Tina Spurr with the barrels at Indeed Brewing Company // Photo by Tj Turner
Walking around Indeed Brewing Company’s barrel house, tucked just off Territorial Avenue between MN-280 and University Avenue, assistant brewer Cristina (Tina) Spurr points to chalk markings on a few of the hundreds of barrels racked four high and two deep along the walls. The numbers and letters are arranged in what look like unsolved algebra equations to the untrained eye but tell Tina exactly what she needs to know about each barrel: Who last sampled the sour beer aging in it, how much volume it contains, how acidic the in-progress beer is. Strands of globe string lights illuminate the room and classical music streams from the desktop computer perched on the end of the bar. This is the center of Indeed’s Wooden Soul program, and Tina’s second home.

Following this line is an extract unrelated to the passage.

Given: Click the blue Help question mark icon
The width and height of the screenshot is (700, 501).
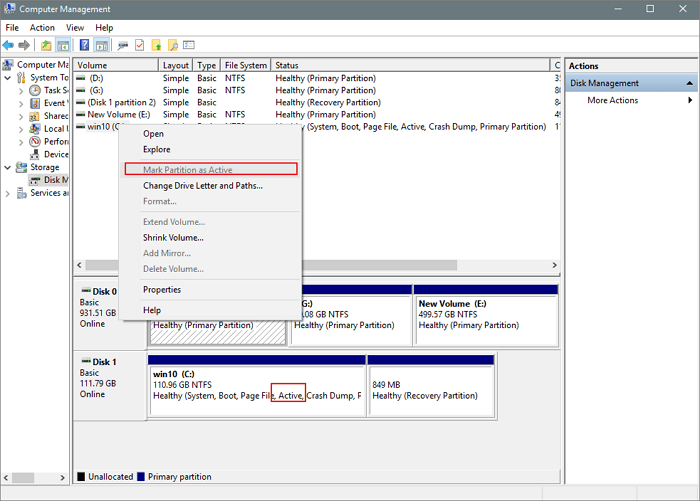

While her official title at Indeed is assistant brewer, there’s another, unofficial title that better describes Tina. “I am the Mother of Barrels—these are my babies,” she says, motioning to the barrels and foeders around her.
If Tina is the Barrel Mother, Wooden Soul’s head brewer Adam Theis is the Godfather. Adam began the program in 2014 and ultimately has the final say on what goes into and what comes out of the barrel house, while Tina oversees the everyday TLC of the barrels.

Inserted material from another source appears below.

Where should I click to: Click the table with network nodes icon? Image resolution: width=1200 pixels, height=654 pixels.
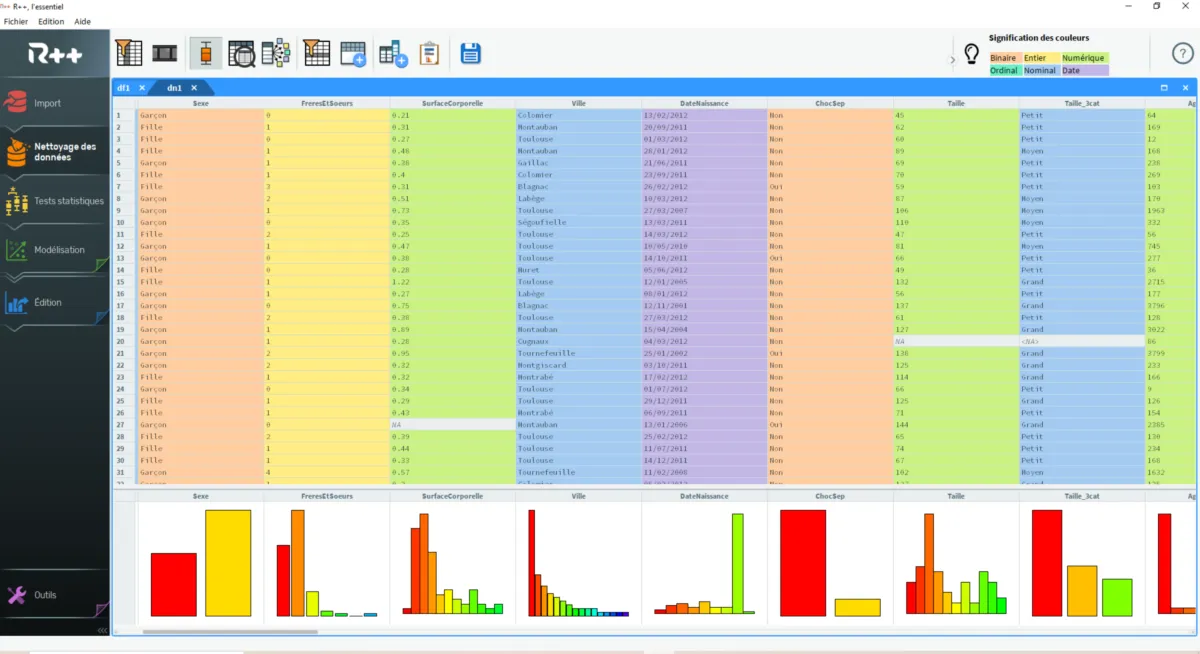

Tina’s path to full-time brewing wound its way through a few (very different) careers. Immediately after high school, the Mendota Heights native moved to Los Angeles to study and work as a special-effects film makeup artist. She didn’t know anyone in California but had always appreciated film and enjoyed doing other people’s makeup. (As she puts it: “I wouldn’t go to prom, but I’d do everyone else’s makeup for it.”) That was enough for her to take the leap, and she worked in L.A. for a little over a year before returning to Minnesota.
It was the early 2000s, and the film industry in Minnesota was still thriving thanks to the Minnesota Film and TV Board’s Snowbate program, which uses rebates to lure film projects to the state. Tina worked as a freelance artist on commercials, corporate training videos, one “pretty bad horror film,” and a handful of feature-length movies, including “A Prairie Home Companion” in 2006, for which Lily Tomlin requested Tina as her full-time artist. (Unfortunately Tina wasn’t a member of the union, and therefore couldn’t accept.)
For three years there was enough work for Tina to sustain her career in film. Then, in 2010, Governor Tim Pawlenty severely reduced film production incentives, and much of the work dried up. “That was the reason it was easy to get out of [film] and take on a 9-to-5 office job,” Tina says. “A lot of films being set in Minnesota were being filmed in North Dakota and South Dakota because it was cheaper for Hollywood.”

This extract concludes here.